To do: Count the lines in the records below that contain the string "header". Reply with the number alone.
====== Given data
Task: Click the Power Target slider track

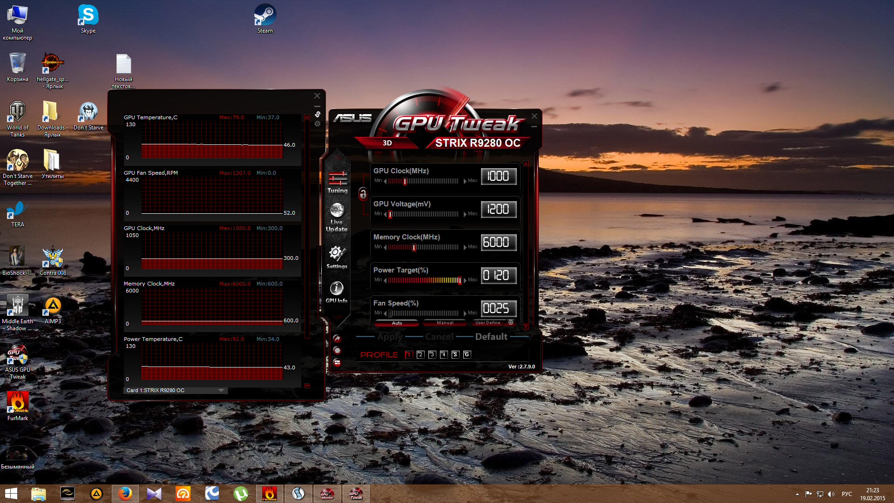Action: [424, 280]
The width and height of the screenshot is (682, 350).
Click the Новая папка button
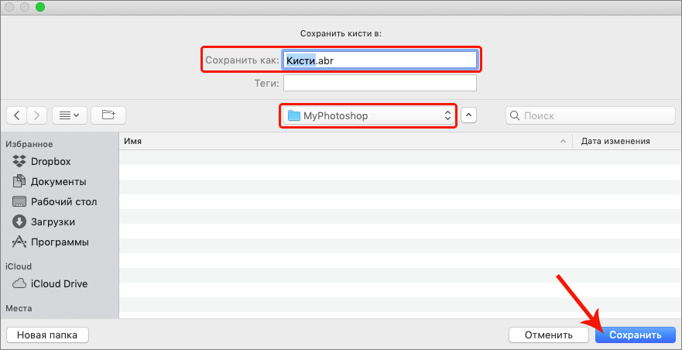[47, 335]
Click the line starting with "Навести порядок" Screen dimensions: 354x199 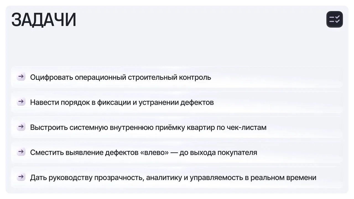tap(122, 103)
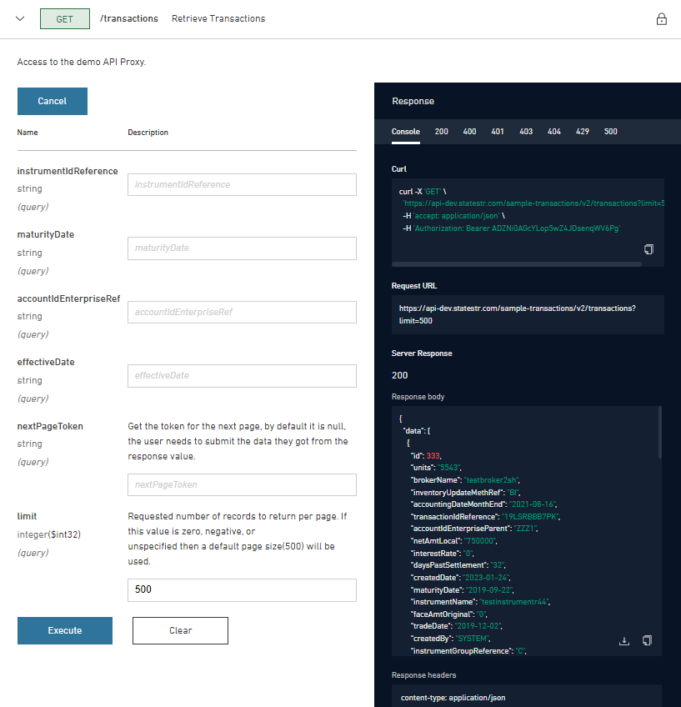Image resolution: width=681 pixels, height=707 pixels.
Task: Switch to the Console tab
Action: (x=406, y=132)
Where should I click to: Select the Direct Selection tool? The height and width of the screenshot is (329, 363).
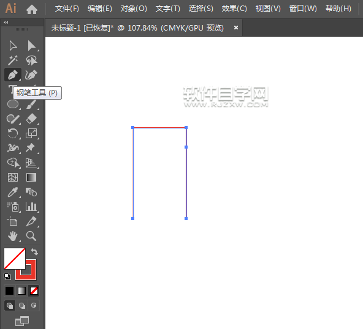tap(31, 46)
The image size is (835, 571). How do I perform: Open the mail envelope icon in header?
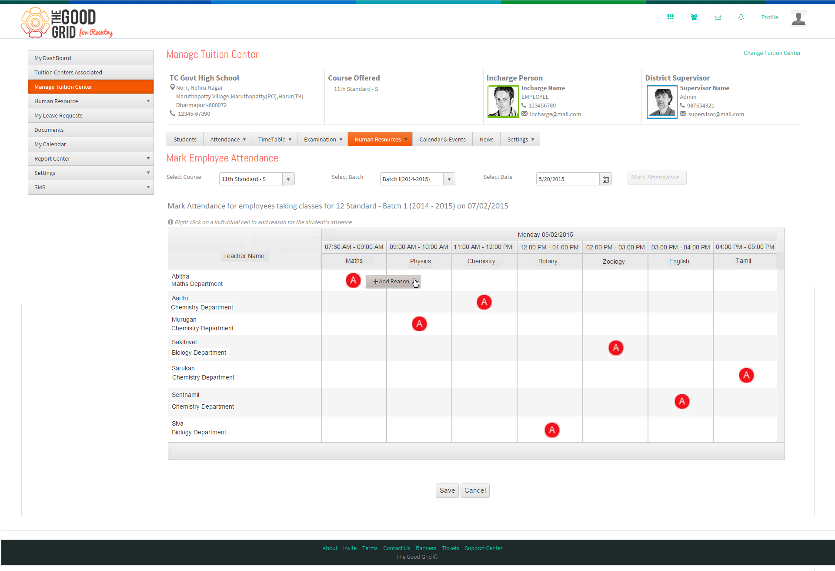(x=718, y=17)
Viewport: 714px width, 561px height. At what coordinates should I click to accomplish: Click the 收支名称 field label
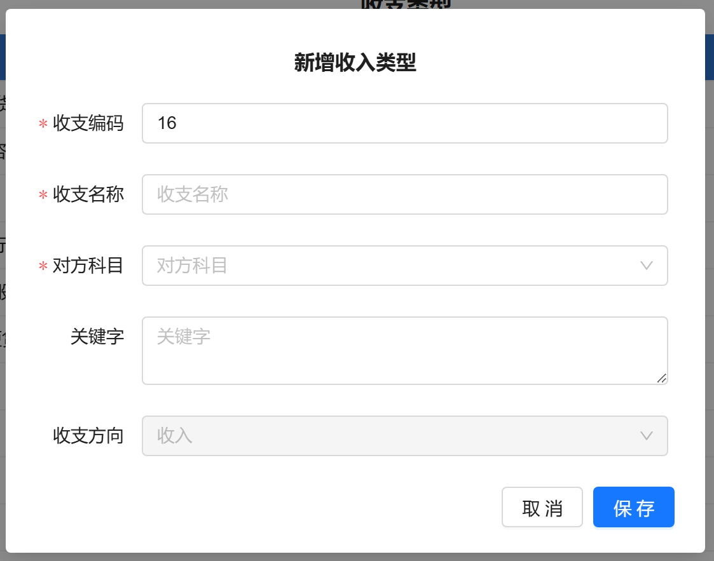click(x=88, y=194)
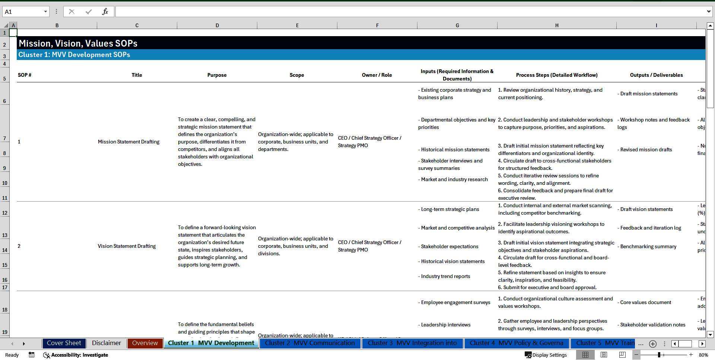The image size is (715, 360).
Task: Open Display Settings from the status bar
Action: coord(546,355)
============
====== Given data
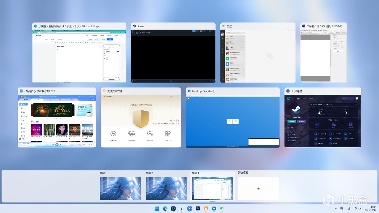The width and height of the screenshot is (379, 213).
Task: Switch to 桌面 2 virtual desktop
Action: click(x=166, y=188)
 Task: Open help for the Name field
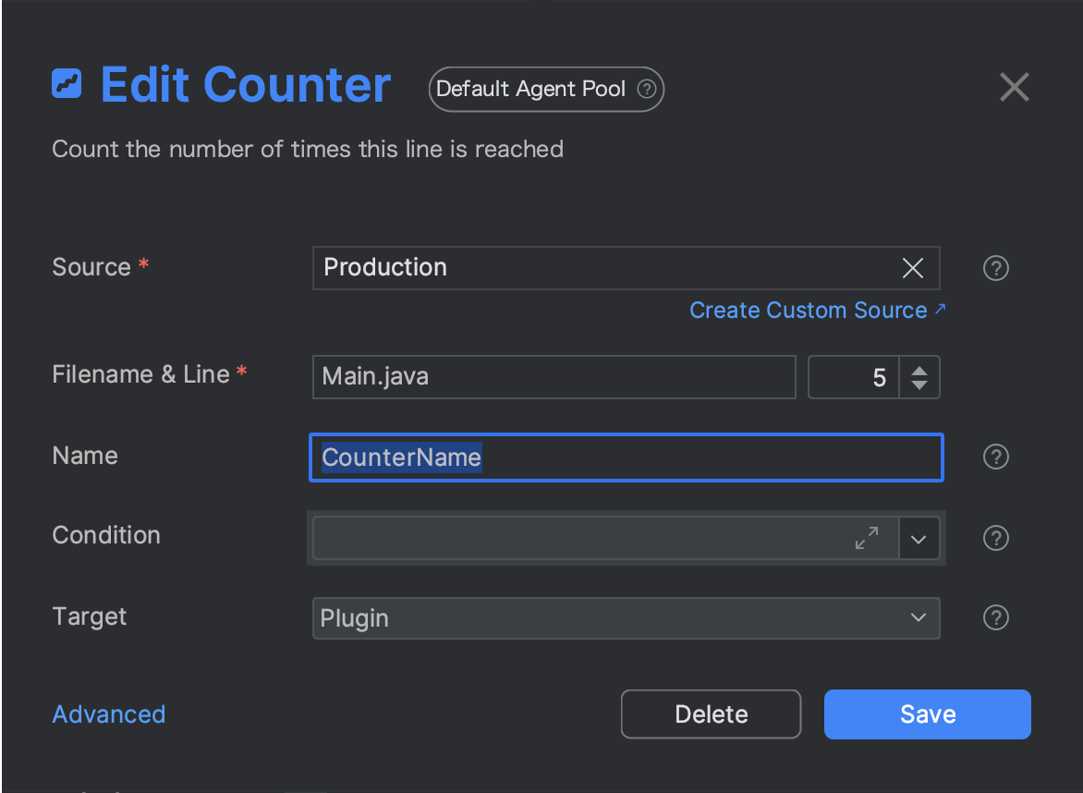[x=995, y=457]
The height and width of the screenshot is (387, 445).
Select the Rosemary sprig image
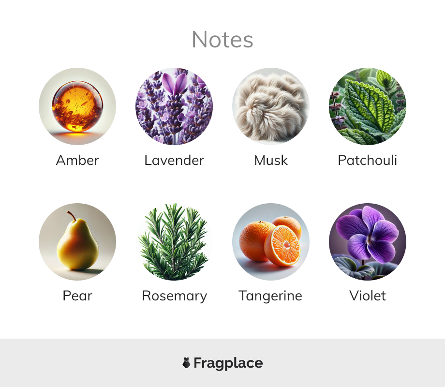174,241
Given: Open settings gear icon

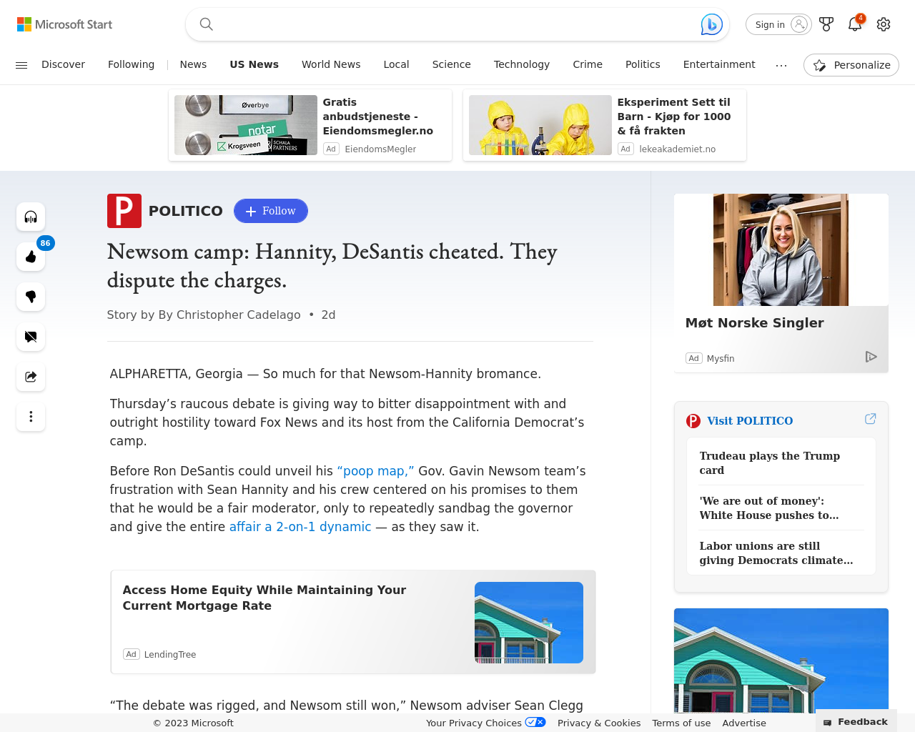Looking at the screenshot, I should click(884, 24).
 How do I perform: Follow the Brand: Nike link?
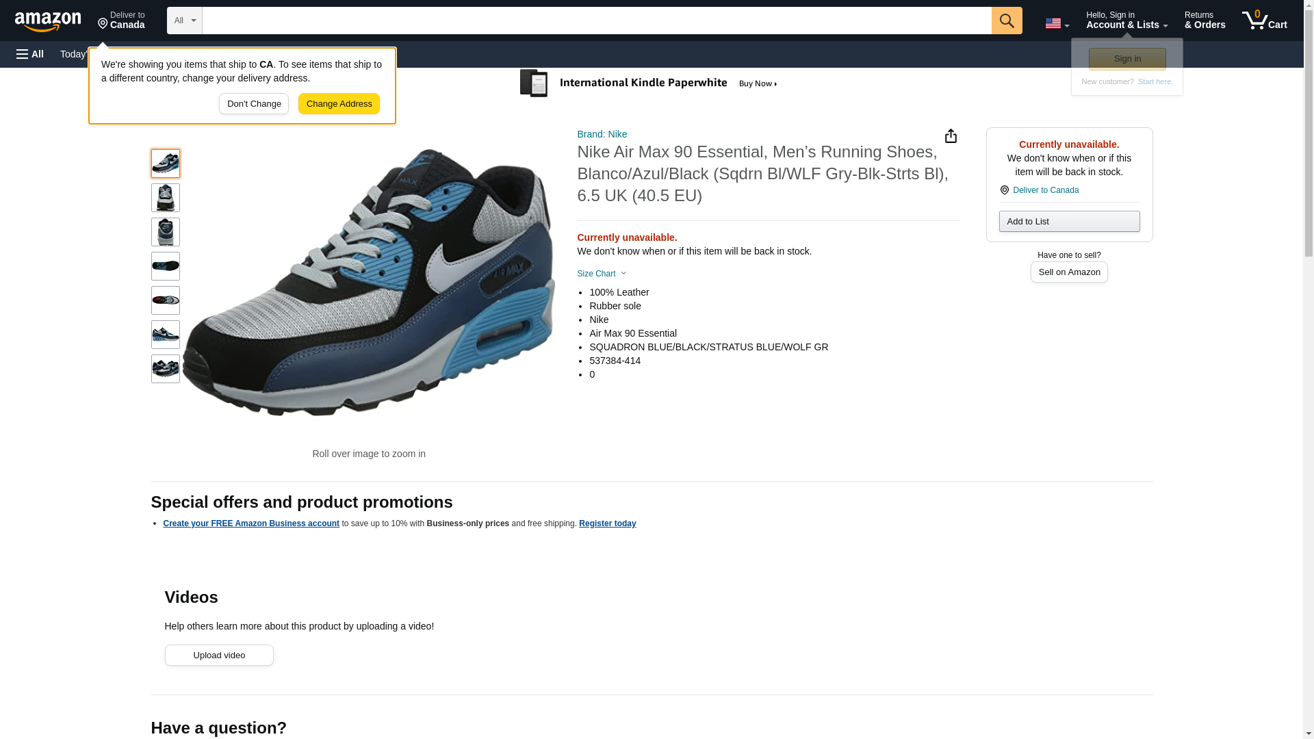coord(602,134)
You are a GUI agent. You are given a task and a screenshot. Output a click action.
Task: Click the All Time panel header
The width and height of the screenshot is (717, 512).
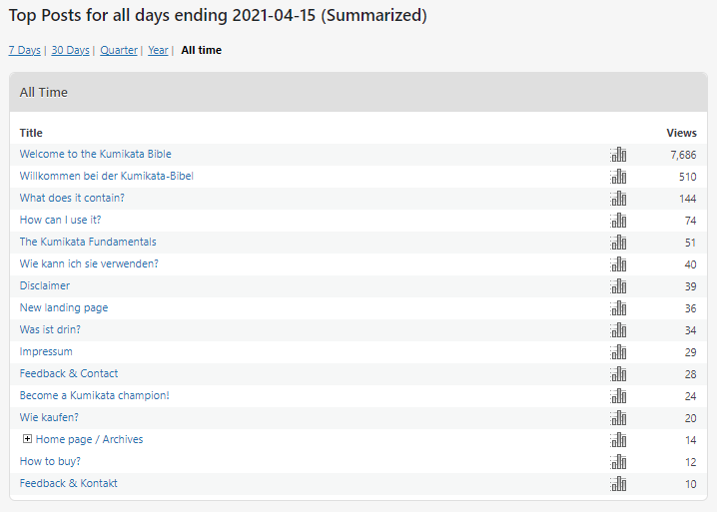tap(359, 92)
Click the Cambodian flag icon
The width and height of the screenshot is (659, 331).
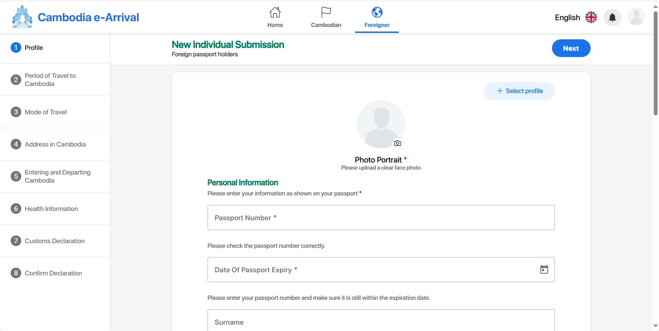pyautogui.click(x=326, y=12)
============
Solution for this problem: 2